HOW TO COMPLETE THIS TASK: Print exactly, and only, the lines running from the line containing "Task: Sort by 模型名称 column" through the end of the records below.

(Stored dataset items)
* * *

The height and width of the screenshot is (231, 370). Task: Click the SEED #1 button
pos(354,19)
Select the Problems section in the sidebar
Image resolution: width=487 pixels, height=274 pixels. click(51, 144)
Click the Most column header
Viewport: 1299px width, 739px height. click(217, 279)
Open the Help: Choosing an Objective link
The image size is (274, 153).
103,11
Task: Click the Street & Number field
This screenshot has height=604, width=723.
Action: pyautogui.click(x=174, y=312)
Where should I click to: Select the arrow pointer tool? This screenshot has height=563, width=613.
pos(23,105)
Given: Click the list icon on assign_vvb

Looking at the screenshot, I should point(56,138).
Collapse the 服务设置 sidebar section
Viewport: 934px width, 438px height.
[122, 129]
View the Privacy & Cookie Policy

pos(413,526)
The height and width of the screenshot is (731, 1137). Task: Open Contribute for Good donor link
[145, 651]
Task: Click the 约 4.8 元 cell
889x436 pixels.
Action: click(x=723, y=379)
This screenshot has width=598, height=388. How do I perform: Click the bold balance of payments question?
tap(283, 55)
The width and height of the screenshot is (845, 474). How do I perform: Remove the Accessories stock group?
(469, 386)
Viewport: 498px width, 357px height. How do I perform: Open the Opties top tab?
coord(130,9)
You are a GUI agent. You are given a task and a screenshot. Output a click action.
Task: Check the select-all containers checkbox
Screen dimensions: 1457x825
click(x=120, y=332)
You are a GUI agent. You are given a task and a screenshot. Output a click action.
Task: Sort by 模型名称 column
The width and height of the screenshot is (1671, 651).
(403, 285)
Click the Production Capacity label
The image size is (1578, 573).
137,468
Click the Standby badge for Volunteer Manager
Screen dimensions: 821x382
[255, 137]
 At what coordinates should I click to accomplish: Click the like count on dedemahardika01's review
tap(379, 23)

* * *

SOLUTION TO THIS EXERCISE:
Task: Sort by 模型名称 column
The width and height of the screenshot is (1671, 651).
(403, 285)
Click the Production Capacity label
The image size is (1578, 573).
137,468
Click the Standby badge for Volunteer Manager
Screen dimensions: 821x382
[255, 137]
 At what coordinates should I click to accomplish: Click the like count on dedemahardika01's review
tap(379, 23)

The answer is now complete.